The U.S. Constitution bestows the president with dominant power to make diplomatic and military decisions, and the privilege to breach laws under a state of emergency. Over the past century, the U.S. government has been using crises, wars and emergencies as an instrument to gain greater power. The president and military-political interest groups have been the biggest beneficiaries.

During the process, coordination between Congress and the Supreme Court with the president overpowers checks and balances. Meanwhile, bitter partisan brawls contribute nothing to resolving crises, making the president and his military-political interest groups the ultimate troubleshooters and giving them even more power.

American scholar Arthur M. Schlesinger Jr. noted that the U.S. president increasingly assumed predominant political and military power, giving rise to a political phenomenon most salient in the country today – the imperial presidency. The potential risk created by such unchecked and unbalanced power is a growing concern for Americans.

To seek profits

Reason three: the American economy is tied to the super chariot of the military-industrial complex. Since the beginning of the 20th century, rounds of external wars have made the country a military power with the world’s largest-scale equipment, the most advanced technologies and most influential defense contractors.
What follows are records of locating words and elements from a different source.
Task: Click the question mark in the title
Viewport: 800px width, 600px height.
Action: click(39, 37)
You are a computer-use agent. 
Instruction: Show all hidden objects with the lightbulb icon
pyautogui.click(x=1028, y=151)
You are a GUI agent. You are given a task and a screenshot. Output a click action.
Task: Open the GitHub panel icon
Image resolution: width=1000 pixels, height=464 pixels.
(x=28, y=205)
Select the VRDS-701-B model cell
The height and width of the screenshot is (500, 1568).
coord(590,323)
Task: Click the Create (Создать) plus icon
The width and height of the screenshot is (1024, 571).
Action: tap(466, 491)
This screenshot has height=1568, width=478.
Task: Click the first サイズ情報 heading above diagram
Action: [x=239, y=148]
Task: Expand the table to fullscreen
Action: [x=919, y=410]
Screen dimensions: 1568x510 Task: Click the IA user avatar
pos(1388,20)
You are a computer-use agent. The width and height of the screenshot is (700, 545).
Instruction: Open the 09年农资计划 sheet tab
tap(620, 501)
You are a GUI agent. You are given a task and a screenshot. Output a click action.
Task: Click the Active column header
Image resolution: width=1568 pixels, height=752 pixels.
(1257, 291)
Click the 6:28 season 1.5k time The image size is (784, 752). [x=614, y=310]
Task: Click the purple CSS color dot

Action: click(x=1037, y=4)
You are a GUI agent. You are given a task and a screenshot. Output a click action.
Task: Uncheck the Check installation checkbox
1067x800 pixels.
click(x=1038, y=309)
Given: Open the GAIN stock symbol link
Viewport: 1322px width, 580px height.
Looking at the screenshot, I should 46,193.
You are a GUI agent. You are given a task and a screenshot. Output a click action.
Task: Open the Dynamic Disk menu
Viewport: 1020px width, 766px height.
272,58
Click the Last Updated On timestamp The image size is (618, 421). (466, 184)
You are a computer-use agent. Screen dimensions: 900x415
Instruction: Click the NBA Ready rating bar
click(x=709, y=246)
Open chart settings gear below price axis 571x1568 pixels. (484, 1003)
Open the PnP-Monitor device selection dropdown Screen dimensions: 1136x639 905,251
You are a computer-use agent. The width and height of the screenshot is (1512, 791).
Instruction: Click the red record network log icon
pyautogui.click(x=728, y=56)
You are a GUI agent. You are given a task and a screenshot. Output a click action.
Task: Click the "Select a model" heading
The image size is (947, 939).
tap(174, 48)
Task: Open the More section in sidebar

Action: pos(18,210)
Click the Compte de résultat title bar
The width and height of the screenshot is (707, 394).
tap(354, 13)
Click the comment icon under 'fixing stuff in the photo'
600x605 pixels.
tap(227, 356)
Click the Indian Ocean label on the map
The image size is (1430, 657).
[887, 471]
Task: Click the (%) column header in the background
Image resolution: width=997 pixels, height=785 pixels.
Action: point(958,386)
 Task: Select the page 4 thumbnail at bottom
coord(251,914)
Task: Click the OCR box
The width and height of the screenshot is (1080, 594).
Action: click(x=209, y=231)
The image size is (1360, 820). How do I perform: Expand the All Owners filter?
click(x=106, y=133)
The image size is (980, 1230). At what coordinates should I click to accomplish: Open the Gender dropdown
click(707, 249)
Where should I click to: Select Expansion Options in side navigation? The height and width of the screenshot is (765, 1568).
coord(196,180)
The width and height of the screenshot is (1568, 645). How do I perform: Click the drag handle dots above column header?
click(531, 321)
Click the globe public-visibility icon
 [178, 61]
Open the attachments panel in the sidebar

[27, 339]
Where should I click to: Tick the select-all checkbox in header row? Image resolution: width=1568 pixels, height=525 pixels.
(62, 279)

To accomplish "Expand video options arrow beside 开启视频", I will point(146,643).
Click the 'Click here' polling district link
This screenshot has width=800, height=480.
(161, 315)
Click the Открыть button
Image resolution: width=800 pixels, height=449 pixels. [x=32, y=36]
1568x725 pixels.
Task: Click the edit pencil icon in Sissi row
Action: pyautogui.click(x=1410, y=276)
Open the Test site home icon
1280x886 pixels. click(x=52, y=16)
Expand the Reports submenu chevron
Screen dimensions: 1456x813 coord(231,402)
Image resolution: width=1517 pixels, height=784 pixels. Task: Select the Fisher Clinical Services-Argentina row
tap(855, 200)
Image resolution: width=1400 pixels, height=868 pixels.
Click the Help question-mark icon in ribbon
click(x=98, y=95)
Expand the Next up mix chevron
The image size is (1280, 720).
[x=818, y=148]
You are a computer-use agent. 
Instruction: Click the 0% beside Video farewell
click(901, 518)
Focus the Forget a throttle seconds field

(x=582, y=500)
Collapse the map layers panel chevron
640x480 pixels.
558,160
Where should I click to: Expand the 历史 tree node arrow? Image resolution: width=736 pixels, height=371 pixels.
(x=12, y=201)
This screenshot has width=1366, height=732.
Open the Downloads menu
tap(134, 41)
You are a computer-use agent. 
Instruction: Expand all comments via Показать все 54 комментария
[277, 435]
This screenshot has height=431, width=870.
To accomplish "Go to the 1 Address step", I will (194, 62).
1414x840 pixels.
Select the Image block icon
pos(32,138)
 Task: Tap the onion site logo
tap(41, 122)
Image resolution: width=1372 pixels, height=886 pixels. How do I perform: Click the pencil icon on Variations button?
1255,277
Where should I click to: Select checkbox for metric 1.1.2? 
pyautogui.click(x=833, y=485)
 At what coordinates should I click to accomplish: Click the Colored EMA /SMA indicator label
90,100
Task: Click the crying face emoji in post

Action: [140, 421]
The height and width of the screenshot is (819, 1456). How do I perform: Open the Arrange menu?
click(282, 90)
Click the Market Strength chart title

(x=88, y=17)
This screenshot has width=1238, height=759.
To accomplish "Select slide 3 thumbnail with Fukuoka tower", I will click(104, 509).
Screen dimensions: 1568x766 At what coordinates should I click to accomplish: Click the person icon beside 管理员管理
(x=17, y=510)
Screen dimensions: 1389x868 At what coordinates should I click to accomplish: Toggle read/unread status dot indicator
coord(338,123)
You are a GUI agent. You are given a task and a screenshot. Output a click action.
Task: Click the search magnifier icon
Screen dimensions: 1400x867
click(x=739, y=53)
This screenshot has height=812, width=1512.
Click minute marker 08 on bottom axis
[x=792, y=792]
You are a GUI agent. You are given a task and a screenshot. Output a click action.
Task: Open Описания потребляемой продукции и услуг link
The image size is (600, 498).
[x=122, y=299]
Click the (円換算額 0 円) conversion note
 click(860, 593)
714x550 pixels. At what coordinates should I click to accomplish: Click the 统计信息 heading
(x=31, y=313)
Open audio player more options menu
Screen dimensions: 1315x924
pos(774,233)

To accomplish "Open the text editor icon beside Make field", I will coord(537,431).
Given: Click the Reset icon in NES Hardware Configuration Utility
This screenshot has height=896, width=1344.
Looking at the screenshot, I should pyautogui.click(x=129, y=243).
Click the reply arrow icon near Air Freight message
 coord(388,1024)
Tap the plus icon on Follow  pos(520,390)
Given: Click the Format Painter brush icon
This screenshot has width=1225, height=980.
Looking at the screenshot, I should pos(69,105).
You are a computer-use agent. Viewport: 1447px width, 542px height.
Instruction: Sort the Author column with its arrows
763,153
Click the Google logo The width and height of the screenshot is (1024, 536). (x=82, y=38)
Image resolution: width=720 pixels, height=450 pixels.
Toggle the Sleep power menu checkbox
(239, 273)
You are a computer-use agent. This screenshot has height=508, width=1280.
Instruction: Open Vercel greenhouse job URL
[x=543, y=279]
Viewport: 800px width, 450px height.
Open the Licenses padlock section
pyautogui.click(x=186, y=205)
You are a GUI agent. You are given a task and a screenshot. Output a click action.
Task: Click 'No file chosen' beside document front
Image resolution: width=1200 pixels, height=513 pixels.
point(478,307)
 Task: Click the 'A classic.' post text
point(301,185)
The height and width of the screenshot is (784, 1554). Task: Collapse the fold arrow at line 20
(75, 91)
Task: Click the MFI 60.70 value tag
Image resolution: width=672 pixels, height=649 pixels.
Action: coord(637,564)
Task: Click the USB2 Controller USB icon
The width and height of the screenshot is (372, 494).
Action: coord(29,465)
The colossal military industry is a primary driving force behind America’s economic growth, with its upstream and downstream industries contributing nearly 40 percent to the country’s national GDP. This has also facilitated the rise of a gigantic interest group that spans the military, political, capital and academic sectors and often dictates domestic and foreign policies – the military-industrial complex.

In the meantime, profits generated by wars are grabbed by large corporations. According to independent American think tank Security Policy Reform Institute, the top five American defense contractors, namely Lockheed Martin, Raytheon, General Dynamics, Boeing and Northrop Grumman, have pocketed $2.02 trillion from the Afghanistan war alone. This is only a small part of their profit over the past two decades.

Brown University estimated that military operations after the 9/11 attack cost American taxpayers $6.4 trillion. Much of the money went to the top five U.S. defense companies, at the expense of investment in domestic public goods and compromising public welfare for Americans.

Such an unequal distribution of interests will not end as a result of anti-war protests. Instead, it will keep tickling the profit-seeking desire of military-industrial companies, leaving the U.S. either bogged down in the quagmire of war or on the cusp of a new conflict.

A belligerent U.S. has won hegemony but lost its sense of self: it can still tell beautiful stories, but it ends up betraying its own values. The foundations of the nation have been shaken. Further conflicts, social crises and even political decline will follow, as reality collides with America’s political principles and social ideals.

American politics and economy are now tied to the chariot. This means the absence of wars and external stimulants will demotivate the U.S. from integrating political and economic systems, dragging it further into the morass of political polarization and draining the momentum of sustained national development. This is the price the U.S. has to pay for its own military games, a reality from which there is no exit plan.